My spouse and I enjoy trying new things and playing outside. Our past adventures include many an epic, Rocky Mountain hike, summiting peaks, trekking to lakes, breathing in jaw-dropping vistas, together. A few of them come to mind immediately as I write this. Bike rides downtown and to visit our friends. Date nights “out on the town.” We still have fun and enjoy outside in ways I can access, but I have lost my ability to frolic in the outdoors as I once did. And he has lost his outdoor adventure and sports partner. Now, when my spouse goes to the mountains without me, he brings home stories, photos and videos, and sometimes a heart-shaped rock from the trail. Adapting and finding ways to still engage with things we love is a strength of ours – both as individuals and together in our relationship – but we sure miss standing atop mountains, together.
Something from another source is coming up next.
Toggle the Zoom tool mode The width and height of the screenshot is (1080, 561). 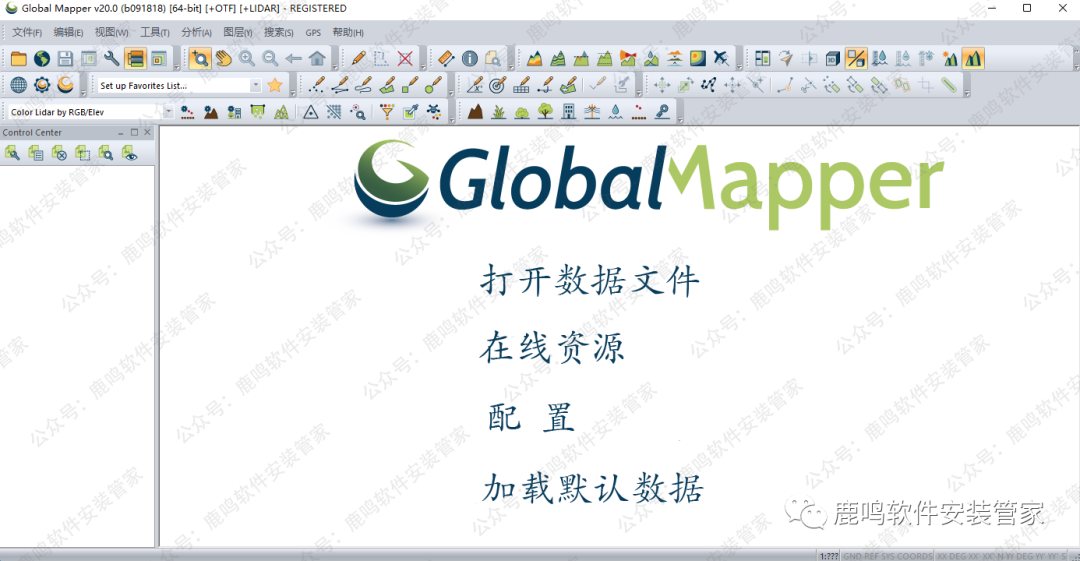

Loss. Pain. Hard things. Perhaps, these are just part of living as a human. Also part of living are connection, joy, and beauty. Illness does not stop us from joy and love. My spouse and I have more time together than when I was well and not at home daily. We are unlearning our ableism and learning newly about disability and what interdependence looks like – not just with each other but in community with others, too. We are learning quickly about needs and limits, and how to communicate and advocate for these things with each other and with others. We are seeing the injustices of this world more clearly than ever before, and doing what we can to right wrongs in our corner of the world. These things take energy and capacity we don’t always have, but nonetheless we are better for them. I am often reminded of a Jen Brea quote from her ME/CFS documentary film, Unrest. She said, “You have to be able to hold two things in your head. This illness destroyed my life, but what it showed me I could never give back.” I remember this regularly. We relate to it deeply. We hold close the truth that my spouse and I have a deeply lived knowing of some things others either cannot grasp or avoid holding, in a world that encourages dissociation, disembodiment, and division by way of “you do you” individuality. Disabled people are regularly left behind, devalued, and dehumanized. My spouse and I know it intimately, and we are grateful for learnings that liberate and lead us to more wholeness. Holding this close allows us to have grace for ourselves, each other, and others. It helps bolster us in this time of disposal of human life in an ongoing pandemic and rising fascism. It helps us make space to process the difficulties of change and challenge that come with chronic illness life.